» **Dataset content**

********

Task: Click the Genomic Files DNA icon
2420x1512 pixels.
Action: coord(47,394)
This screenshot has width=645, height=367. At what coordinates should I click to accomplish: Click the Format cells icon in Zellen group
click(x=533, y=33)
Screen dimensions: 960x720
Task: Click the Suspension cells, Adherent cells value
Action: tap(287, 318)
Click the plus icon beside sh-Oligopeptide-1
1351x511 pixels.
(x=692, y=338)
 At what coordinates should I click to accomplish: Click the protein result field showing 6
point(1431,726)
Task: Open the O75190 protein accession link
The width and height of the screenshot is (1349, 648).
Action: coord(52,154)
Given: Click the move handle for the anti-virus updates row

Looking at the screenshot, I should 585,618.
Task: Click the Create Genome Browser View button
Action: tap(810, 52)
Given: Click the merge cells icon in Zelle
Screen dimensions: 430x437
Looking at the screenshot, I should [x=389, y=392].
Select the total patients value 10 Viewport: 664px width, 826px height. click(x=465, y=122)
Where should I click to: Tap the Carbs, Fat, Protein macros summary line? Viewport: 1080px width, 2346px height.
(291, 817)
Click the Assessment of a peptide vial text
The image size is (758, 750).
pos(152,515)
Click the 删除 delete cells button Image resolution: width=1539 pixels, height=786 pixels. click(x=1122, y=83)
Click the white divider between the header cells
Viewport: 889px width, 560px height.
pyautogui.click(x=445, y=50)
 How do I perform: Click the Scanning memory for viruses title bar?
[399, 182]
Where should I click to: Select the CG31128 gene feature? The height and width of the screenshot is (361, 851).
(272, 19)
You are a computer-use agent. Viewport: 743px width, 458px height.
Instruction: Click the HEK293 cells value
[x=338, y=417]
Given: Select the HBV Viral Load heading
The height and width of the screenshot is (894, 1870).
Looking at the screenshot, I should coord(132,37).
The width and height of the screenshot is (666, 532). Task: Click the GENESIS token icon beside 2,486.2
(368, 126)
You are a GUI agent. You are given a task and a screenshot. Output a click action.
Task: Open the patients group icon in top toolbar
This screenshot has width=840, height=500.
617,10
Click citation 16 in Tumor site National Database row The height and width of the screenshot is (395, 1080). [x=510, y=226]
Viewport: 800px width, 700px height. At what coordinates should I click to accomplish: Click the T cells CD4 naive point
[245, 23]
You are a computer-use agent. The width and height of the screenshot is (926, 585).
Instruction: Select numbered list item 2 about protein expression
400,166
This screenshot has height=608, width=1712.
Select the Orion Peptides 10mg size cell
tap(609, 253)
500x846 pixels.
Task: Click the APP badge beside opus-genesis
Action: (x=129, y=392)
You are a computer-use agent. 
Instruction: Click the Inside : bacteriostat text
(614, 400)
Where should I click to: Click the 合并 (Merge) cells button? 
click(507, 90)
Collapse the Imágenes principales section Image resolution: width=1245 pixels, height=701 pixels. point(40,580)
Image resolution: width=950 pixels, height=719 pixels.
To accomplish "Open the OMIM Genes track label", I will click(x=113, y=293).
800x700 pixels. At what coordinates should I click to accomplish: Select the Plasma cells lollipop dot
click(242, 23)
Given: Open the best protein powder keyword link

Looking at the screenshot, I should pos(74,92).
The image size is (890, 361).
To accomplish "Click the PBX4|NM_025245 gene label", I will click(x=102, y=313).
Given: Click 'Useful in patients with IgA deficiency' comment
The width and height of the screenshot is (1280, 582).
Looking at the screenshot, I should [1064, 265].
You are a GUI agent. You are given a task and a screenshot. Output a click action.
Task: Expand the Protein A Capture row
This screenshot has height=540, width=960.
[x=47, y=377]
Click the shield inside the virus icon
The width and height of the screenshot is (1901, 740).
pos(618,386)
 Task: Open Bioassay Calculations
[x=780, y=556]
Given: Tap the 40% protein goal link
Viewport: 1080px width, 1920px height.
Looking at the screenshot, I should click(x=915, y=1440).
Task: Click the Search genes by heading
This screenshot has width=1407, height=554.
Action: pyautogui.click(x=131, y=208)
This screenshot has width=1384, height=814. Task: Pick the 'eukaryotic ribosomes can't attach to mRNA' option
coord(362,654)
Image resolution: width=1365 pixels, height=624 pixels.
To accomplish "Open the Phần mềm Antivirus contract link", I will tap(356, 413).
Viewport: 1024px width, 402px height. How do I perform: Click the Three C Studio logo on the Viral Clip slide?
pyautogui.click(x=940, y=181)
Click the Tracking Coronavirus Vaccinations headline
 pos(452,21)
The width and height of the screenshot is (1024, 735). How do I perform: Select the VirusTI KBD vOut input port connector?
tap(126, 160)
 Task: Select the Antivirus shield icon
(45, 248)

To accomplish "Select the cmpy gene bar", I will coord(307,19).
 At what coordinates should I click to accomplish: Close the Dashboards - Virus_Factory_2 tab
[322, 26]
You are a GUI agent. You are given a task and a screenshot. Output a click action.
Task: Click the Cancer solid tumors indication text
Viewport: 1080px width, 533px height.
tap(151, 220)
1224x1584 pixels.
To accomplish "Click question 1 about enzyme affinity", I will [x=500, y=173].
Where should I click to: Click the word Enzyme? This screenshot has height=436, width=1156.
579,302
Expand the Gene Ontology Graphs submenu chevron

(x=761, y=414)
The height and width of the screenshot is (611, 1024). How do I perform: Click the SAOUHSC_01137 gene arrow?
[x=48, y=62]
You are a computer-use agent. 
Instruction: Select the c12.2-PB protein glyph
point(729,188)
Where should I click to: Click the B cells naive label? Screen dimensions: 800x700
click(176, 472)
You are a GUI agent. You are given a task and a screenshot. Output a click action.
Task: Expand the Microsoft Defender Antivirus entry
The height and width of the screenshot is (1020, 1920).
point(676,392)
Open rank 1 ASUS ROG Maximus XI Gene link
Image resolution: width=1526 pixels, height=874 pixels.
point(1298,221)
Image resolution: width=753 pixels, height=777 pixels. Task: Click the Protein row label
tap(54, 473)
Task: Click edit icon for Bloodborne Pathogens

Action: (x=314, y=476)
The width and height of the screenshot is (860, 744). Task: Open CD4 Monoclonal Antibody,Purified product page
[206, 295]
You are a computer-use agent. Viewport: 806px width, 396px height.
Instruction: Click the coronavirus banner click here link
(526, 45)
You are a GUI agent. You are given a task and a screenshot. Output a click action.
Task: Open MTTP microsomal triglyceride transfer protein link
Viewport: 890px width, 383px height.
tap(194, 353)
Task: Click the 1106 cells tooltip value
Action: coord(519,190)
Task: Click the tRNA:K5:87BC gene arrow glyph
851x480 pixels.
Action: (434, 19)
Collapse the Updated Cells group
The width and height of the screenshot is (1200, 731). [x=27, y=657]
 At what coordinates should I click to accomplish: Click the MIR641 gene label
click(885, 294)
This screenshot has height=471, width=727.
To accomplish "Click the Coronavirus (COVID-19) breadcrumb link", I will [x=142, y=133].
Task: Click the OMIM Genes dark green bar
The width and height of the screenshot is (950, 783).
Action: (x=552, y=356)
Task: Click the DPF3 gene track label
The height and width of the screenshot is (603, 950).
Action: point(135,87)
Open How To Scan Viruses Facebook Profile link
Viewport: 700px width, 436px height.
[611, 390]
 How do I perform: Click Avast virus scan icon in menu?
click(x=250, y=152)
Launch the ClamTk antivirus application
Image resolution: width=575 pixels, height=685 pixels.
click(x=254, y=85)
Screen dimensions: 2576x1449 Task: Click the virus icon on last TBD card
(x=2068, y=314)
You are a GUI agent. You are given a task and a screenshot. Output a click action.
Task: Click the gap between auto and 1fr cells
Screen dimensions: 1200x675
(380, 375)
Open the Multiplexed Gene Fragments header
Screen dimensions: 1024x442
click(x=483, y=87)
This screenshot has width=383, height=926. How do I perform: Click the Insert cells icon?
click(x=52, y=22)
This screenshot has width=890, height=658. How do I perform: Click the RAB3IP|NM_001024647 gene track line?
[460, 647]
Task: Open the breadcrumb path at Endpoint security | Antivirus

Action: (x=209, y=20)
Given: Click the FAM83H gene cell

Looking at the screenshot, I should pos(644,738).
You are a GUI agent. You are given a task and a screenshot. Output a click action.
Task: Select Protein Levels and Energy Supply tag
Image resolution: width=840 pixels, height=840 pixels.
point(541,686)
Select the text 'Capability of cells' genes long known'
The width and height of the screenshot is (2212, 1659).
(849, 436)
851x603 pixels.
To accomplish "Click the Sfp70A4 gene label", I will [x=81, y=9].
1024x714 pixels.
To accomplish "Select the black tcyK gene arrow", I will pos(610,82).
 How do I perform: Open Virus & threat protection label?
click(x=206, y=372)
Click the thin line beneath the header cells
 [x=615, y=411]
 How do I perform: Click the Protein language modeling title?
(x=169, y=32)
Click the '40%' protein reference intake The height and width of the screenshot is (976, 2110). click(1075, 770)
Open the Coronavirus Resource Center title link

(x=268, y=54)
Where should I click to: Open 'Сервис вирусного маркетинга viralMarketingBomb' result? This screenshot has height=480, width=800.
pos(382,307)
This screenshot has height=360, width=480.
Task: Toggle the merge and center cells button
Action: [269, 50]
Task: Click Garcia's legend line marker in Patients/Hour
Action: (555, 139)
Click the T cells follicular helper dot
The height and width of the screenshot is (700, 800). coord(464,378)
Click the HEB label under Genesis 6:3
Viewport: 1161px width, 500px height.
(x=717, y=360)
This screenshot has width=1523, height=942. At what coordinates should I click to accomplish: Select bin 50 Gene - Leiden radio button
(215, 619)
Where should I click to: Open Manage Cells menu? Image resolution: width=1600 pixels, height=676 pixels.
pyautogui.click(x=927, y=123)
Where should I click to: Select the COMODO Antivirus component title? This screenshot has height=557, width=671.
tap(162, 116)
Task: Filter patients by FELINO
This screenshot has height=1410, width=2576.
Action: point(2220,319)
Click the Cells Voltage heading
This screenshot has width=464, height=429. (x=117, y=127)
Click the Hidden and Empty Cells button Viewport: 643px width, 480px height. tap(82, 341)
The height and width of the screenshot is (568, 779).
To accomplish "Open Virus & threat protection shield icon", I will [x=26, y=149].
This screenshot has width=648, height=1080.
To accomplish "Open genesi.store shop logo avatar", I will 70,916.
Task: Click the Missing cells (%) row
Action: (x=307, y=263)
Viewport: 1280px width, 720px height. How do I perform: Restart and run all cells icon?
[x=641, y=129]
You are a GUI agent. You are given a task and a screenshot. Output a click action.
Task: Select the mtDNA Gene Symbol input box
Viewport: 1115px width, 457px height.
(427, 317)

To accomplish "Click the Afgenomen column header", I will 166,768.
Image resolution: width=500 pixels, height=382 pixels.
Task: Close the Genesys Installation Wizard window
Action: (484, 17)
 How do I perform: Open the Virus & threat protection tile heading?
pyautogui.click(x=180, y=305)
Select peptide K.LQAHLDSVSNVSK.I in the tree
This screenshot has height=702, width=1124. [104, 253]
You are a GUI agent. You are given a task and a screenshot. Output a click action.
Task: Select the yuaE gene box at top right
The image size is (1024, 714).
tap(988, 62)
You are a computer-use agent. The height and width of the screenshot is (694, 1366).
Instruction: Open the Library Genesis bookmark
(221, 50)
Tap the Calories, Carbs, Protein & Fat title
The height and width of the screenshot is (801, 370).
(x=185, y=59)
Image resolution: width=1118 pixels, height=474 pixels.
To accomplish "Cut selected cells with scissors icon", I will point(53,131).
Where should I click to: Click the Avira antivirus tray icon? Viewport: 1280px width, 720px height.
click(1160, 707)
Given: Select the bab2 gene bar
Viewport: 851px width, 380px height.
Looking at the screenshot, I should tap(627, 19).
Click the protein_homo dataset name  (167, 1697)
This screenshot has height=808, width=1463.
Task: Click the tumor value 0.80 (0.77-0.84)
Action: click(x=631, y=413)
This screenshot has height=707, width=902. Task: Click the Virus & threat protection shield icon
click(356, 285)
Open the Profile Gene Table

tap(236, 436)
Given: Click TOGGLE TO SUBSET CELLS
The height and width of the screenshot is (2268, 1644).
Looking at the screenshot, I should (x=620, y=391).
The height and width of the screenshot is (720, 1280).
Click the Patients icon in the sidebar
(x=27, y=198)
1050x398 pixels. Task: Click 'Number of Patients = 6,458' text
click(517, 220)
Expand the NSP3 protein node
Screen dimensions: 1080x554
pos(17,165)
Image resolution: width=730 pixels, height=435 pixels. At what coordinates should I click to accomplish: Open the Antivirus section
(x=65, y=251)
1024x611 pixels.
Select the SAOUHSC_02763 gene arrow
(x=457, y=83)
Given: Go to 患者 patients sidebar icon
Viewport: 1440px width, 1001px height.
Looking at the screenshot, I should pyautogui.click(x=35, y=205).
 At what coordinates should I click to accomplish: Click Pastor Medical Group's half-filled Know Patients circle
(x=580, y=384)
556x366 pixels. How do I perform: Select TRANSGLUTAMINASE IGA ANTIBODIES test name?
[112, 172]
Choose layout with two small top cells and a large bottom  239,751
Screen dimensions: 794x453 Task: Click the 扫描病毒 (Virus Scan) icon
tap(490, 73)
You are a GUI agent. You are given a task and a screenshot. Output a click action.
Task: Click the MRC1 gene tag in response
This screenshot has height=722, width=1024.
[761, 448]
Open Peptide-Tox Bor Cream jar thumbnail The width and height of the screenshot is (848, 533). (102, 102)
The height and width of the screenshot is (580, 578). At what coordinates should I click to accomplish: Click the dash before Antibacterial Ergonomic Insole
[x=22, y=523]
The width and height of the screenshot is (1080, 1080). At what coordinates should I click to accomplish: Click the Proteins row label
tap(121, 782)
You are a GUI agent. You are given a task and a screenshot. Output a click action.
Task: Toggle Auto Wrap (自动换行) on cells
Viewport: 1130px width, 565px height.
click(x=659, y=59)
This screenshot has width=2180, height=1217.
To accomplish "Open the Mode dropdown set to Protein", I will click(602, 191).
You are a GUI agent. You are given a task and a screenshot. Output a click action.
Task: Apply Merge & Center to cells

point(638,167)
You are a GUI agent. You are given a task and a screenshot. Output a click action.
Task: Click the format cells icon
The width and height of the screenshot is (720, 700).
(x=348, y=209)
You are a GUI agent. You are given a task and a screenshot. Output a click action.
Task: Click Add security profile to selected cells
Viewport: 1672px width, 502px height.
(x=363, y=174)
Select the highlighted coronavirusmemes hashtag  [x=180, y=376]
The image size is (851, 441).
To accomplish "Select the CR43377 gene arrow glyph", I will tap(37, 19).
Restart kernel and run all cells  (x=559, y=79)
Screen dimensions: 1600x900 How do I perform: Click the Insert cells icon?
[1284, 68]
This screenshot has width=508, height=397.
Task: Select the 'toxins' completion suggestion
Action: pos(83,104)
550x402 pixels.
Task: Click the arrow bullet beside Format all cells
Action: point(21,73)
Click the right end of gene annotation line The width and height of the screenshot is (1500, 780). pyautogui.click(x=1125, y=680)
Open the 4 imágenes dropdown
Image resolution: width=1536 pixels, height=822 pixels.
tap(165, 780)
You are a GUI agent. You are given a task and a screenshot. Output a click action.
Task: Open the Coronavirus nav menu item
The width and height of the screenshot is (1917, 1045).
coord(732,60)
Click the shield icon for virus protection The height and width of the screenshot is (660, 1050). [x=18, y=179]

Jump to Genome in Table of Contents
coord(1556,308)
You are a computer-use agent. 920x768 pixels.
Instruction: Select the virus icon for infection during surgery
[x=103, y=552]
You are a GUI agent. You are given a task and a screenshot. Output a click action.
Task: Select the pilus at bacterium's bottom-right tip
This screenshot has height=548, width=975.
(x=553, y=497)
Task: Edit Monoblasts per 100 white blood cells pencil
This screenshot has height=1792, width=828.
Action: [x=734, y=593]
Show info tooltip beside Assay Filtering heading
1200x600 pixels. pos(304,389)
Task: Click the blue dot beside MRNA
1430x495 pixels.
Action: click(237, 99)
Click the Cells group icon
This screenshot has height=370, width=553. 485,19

********

» **Prompt**
Search the material for the string "with" and return each line that has it.

» **Answer to this exercise**
Given: Click 'Useful in patients with IgA deficiency' comment
To accomplish "Cut selected cells with scissors icon", I will point(53,131).
Choose layout with two small top cells and a large bottom  239,751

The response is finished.